◆ **Input data**:
================

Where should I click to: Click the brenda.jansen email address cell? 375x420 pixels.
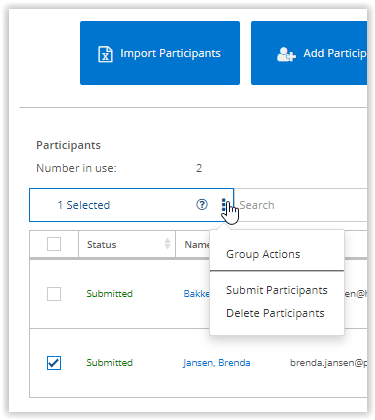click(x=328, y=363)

================

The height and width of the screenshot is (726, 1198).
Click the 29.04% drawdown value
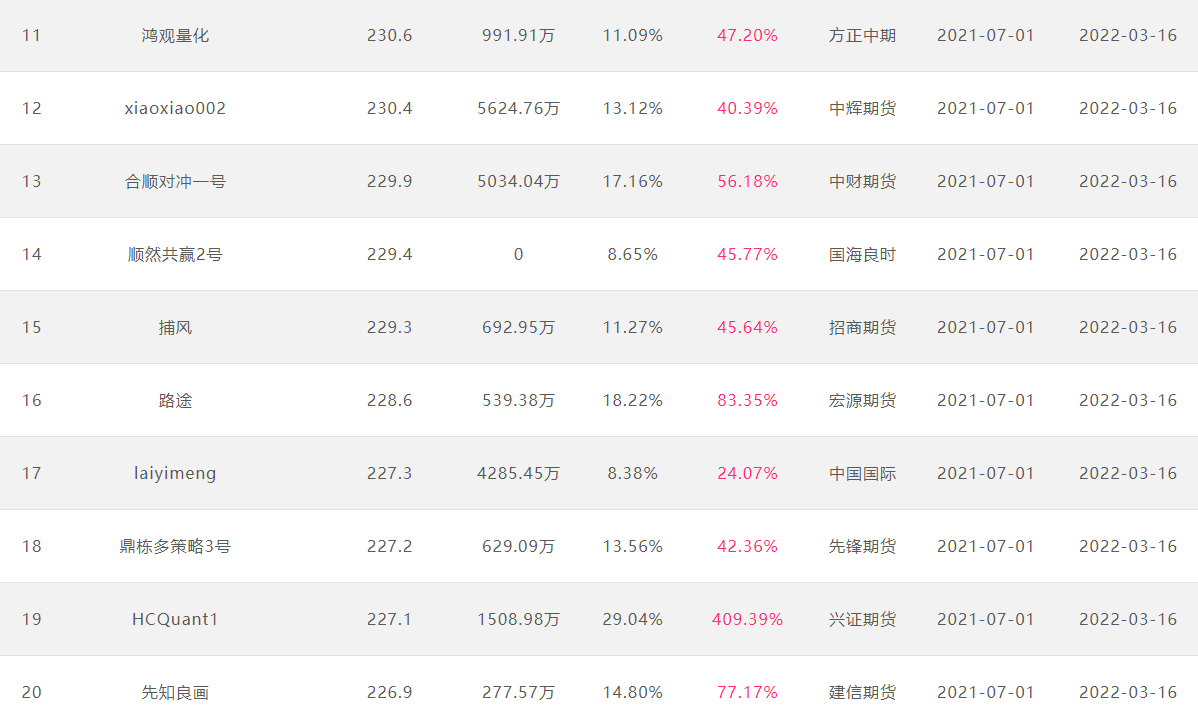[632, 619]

================

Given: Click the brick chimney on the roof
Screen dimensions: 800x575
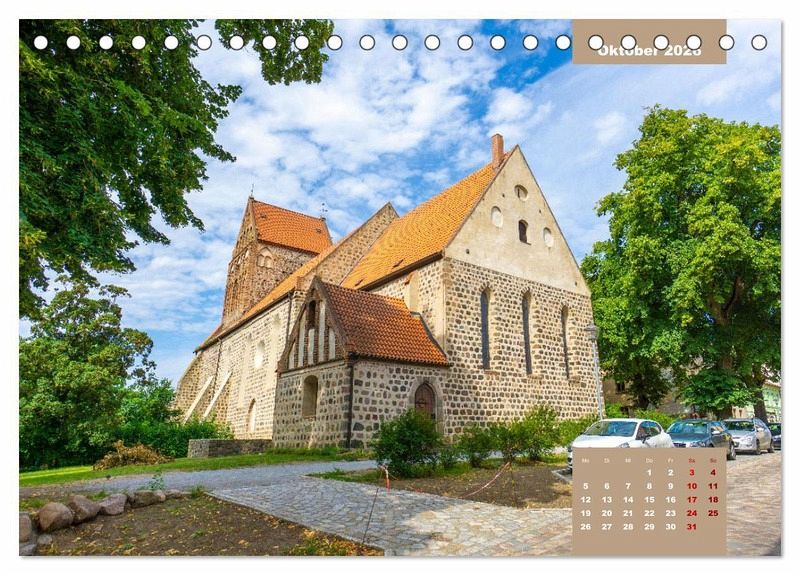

================

Go to the line in the material above that contains "Given: Click the brick chimney on the roof" and copy exactly from there through the line that contains "Screen dimensions: 800x575", stopping after it.

Given: Click the brick chimney on the roof
Screen dimensions: 800x575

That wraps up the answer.